The Register Citizen (Torrington, CT)
Pep, Lee had strong professional ties
A couple or three decades ago I, as a sports writer for the Hartford Courant, attended a dinner honoring a couple of old Connecticut boxers. When Willie Pep got up to speak (which he loved to do), he introduced three or four people and then looked down at me and said, “The Courant always treated me well. First we had Bill Lee, and now we’ve got . . . we’ve got . . . God, I want to introduce him, but I can’t think of his name.”
I laughed along with everybody else. That was Willie, once the greatest featherweight boxing champion in history and always a wonderfully funny man, even when he didn’t try. He came by both of these traits naturally.
When I was called upon to speak, I pretended not to remember his name, and that drew a laugh too, so the dinner was a success all around.

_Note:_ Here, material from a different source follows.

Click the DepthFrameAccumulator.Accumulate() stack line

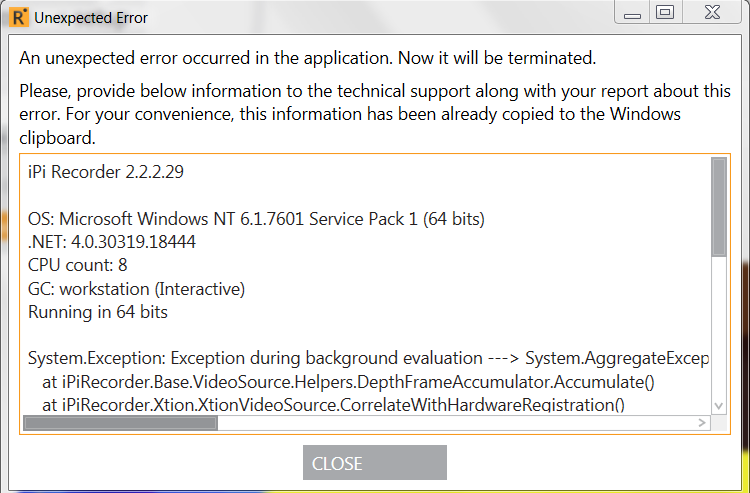click(x=348, y=382)
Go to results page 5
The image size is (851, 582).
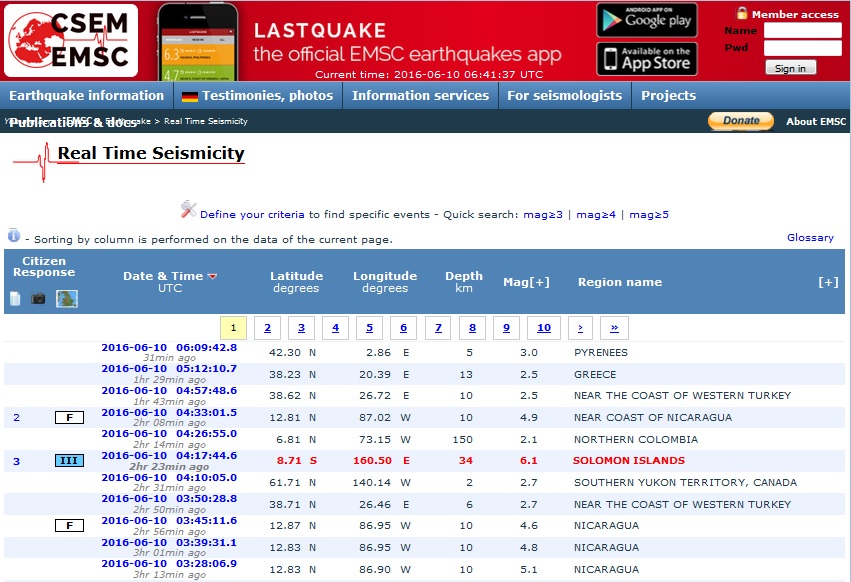tap(369, 328)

Bill Lee, who died some 35 years ago, was the Hartford Courant sports editor from the very early 1930s, when he succeeded a man named Bert Keene, until the very late 1970s, almost 50 years. People used to say he “sold” the Courant, a claim I would never argue.

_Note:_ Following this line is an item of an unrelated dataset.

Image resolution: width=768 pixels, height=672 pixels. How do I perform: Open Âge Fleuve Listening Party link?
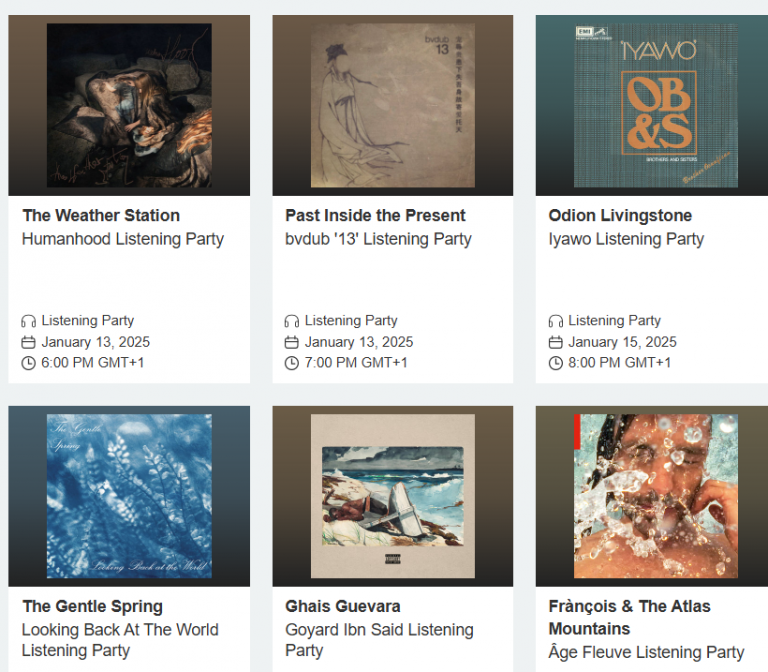point(646,652)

Lee, known throughout the country as one of its best boxing writers, was Willie Pep’s Boswell. He covered the “Will ‘o the Wisp” from the moment he first stepped into a boxing ring in Hartford until the very last blow was struck. Boxing was a major thing in Hartford and in Connecticut at that time, and newspaper sports pages were a vital form of entertainment. Lee’s skill at the typewriter was appreciated as much as Pep’s lightning hands and feet were appreciated in the ring. Both had a flair that was practically guaranteed to please.
Those were the days, my friends.
Bill Lee belongs in the Connecticut Boxing Hall of Fame as much as Dan Parker belongs there. Parker was inducted a short time ago. Lee, as far as I’m able to learn, is not in the Hall, which is an unforgivable omission. (Both men are of course deceased. Lee was born in the same year as my father. That was 114 years ago.)
The hall, located at Mohegan Sun, has been in existence for about 13 years. Each year, a new class of boxers, judges, managers, promoters and writers is inducted during a dinner gala at the Sun. This year, Parker, a worthy choice, was inducted.
When I heard that Lee has never been selected, I was stunned. Leaving Bill Lee out of the state boxing hall of fame is like leaving Ty Cobb out of the baseball hall. Unimaginable. I obtained a list of Boxing Hall members, but it did not include the years from 2013 through 2016, so, unless Lee was elected that recently, which is doubtful, he’s not there.
It might be suggested that I am prejudiced in my view of this particular matter. Guilty, your honor, and in the first degree, because I knew Lee well. He hired me to join the Courant’s sports writing staff in 1965. He was both boss and father-like friend, who gave me every break and to whom I owed a great deal, professionally. I shared many an assignment with him.
But that’s neither here nor there when the discussion turns to Lee’s contributions to the sport of boxing. They are endless. It’s called: having Hall of Fame credentials.
That was Willie, once the greatest featherweight boxing champion in history and always a wonderfully funny man, even when he didn’t try.